** start of EXERCISE MATERIALS **
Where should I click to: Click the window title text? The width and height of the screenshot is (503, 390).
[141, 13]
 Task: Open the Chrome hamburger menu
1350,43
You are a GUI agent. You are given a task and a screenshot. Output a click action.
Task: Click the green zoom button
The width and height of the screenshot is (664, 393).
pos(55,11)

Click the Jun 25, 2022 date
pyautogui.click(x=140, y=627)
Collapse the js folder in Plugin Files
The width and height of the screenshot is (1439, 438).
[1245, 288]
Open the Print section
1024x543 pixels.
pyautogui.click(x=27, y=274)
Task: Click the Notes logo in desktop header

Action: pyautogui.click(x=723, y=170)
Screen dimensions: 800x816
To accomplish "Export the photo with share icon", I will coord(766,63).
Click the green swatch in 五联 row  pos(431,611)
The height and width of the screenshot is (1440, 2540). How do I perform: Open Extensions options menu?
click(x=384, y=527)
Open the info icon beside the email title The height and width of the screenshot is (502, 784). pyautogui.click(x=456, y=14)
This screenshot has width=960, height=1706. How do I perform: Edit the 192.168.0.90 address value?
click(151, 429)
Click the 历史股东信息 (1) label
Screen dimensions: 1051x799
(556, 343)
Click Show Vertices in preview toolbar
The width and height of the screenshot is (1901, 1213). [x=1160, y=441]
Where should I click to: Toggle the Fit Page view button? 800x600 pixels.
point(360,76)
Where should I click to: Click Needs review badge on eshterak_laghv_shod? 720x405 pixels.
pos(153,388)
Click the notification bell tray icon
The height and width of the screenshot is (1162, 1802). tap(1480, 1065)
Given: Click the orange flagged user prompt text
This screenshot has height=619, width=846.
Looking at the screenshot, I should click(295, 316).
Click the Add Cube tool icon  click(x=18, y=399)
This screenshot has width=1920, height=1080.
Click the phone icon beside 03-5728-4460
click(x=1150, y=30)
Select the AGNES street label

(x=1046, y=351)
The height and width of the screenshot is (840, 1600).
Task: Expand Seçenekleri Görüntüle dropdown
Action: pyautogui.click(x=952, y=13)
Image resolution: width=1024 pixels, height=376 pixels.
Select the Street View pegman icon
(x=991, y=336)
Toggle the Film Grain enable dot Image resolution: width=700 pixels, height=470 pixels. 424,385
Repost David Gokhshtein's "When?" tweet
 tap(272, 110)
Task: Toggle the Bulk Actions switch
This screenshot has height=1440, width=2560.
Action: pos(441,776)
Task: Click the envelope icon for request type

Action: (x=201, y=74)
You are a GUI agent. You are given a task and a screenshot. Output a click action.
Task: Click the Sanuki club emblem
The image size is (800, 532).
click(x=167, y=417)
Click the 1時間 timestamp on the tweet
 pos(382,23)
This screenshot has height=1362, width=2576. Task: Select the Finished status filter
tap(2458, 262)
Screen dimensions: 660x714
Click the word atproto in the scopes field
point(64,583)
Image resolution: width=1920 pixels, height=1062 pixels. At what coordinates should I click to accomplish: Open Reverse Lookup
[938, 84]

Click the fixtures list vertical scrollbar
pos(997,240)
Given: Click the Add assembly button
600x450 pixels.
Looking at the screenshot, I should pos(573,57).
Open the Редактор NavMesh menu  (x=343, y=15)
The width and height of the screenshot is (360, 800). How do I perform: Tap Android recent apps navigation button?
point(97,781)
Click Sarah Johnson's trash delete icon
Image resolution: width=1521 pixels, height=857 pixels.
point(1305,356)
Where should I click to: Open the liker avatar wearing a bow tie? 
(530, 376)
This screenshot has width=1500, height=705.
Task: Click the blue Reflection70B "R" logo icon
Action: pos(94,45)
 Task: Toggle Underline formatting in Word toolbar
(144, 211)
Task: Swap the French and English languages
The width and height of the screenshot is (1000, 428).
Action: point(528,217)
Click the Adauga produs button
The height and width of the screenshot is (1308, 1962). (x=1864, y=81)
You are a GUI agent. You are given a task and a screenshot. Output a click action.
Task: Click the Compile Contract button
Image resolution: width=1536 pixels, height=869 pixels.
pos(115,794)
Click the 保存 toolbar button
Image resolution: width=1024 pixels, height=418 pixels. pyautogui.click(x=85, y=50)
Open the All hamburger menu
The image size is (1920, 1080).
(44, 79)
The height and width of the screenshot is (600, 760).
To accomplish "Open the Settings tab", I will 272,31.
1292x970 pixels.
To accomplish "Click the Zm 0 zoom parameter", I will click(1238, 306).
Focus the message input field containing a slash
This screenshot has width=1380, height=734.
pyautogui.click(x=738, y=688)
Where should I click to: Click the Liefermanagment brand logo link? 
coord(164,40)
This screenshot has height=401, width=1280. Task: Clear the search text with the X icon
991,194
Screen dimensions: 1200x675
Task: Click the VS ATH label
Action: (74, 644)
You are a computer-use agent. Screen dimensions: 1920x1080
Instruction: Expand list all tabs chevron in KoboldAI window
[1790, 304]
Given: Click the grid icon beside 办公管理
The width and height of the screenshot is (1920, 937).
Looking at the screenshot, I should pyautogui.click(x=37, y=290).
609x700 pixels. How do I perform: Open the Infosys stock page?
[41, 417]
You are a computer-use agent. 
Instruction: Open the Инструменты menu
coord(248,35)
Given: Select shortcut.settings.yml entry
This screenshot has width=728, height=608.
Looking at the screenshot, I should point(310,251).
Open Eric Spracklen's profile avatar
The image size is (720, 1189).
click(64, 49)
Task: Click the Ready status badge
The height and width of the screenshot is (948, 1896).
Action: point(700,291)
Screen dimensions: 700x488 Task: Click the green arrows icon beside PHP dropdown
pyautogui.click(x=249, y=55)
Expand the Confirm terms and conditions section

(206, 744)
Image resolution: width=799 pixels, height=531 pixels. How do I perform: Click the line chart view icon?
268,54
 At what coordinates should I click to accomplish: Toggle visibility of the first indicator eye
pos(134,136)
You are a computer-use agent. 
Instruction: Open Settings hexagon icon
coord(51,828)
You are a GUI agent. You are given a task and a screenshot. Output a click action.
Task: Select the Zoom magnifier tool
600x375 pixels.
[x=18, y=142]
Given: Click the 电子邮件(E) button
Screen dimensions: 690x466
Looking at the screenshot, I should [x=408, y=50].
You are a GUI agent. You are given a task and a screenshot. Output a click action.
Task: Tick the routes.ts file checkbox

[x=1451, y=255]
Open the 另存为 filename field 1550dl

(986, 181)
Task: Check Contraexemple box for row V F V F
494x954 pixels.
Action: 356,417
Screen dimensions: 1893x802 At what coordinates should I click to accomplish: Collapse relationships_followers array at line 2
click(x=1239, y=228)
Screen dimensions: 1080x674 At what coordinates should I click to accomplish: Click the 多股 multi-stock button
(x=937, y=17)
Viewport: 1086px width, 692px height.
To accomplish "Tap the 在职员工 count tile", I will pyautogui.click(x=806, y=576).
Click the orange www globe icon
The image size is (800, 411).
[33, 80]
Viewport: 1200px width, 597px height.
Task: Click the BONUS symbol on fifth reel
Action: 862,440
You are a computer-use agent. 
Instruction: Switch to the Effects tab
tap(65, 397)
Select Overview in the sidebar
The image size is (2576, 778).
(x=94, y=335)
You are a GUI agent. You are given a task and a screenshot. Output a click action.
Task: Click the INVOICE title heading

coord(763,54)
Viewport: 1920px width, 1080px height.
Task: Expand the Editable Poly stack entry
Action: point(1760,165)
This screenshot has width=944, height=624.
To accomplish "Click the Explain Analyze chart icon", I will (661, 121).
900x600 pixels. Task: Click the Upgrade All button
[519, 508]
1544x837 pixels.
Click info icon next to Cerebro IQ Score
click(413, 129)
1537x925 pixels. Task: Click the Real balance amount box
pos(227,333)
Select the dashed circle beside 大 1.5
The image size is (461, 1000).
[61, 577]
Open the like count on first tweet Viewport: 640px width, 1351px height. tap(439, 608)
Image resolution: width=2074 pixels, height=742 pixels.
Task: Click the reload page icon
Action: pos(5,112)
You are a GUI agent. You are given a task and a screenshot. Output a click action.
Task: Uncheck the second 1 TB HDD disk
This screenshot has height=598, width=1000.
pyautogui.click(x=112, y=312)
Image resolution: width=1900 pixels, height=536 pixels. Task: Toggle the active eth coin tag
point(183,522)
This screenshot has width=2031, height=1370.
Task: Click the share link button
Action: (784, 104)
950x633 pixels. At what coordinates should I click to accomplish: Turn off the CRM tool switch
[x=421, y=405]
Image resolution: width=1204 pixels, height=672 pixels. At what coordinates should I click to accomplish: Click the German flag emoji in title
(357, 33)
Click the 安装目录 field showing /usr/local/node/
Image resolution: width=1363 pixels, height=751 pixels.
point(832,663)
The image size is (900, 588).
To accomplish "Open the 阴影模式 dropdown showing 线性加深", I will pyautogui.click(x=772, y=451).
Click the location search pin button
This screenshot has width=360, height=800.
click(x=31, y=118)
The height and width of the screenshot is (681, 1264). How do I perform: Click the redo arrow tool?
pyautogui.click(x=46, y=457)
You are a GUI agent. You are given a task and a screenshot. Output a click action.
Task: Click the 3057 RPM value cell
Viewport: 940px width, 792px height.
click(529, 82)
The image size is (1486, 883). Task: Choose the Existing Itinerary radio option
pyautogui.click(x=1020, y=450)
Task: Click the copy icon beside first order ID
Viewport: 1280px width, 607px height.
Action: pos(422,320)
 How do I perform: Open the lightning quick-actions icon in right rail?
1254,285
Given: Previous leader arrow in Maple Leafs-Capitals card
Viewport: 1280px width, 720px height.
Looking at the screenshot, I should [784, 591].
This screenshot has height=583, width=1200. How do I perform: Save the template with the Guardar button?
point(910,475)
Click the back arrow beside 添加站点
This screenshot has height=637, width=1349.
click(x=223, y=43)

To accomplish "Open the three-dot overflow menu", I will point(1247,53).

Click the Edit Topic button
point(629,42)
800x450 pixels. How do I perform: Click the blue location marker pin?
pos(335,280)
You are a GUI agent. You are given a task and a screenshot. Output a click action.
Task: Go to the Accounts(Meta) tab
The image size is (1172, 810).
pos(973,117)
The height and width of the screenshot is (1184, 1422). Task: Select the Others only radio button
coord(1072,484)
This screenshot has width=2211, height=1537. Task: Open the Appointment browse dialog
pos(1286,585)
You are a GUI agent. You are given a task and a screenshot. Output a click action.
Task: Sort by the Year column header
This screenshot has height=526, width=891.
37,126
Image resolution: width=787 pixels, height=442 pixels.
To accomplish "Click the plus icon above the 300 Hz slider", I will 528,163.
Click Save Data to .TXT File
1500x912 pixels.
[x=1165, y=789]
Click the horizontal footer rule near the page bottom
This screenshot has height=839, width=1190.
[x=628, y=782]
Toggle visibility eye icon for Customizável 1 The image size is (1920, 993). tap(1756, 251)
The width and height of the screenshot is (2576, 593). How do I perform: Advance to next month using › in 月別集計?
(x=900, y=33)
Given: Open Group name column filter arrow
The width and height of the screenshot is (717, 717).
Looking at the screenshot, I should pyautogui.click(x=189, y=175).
** end of EXERCISE MATERIALS **
> **PROBLEM STATEMENT**: Format the stretch from the line containing "Click the 历史股东信息 (1) label" through the line containing "tap(272, 110)" as a Markdown table with the columns No. and Line. Give each non-blank line its own numbered table row and leave out blank lines.

> **WRITTEN ANSWER**:
| No. | Line |
|---|---|
| 1 | Click the 历史股东信息 (1) label |
| 2 | Screen dimensions: 1051x799 |
| 3 | (556, 343) |
| 4 | Click Show Vertices in preview toolbar |
| 5 | The width and height of the screenshot is (1901, 1213). [x=1160, y=441] |
| 6 | Where should I click to: Toggle the Fit Page view button? 800x600 pixels. |
| 7 | point(360,76) |
| 8 | Where should I click to: Click Needs review badge on eshterak_laghv_shod? 720x405 pixels. |
| 9 | pos(153,388) |
| 10 | Click the notification bell tray icon |
| 11 | The height and width of the screenshot is (1162, 1802). tap(1480, 1065) |
| 12 | Given: Click the orange flagged user prompt text |
| 13 | This screenshot has height=619, width=846. |
| 14 | Looking at the screenshot, I should click(295, 316). |
| 15 | Click the Add Cube tool icon  click(x=18, y=399) |
| 16 | This screenshot has width=1920, height=1080. |
| 17 | Click the phone icon beside 03-5728-4460 |
| 18 | click(x=1150, y=30) |
| 19 | Select the AGNES street label |
| 20 | (x=1046, y=351) |
| 21 | The height and width of the screenshot is (840, 1600). |
| 22 | Task: Expand Seçenekleri Görüntüle dropdown |
| 23 | Action: pyautogui.click(x=952, y=13) |
| 24 | Image resolution: width=1024 pixels, height=376 pixels. |
| 25 | Select the Street View pegman icon |
| 26 | (x=991, y=336) |
| 27 | Toggle the Film Grain enable dot Image resolution: width=700 pixels, height=470 pixels. 424,385 |
| 28 | Repost David Gokhshtein's "When?" tweet |
| 29 |  tap(272, 110) |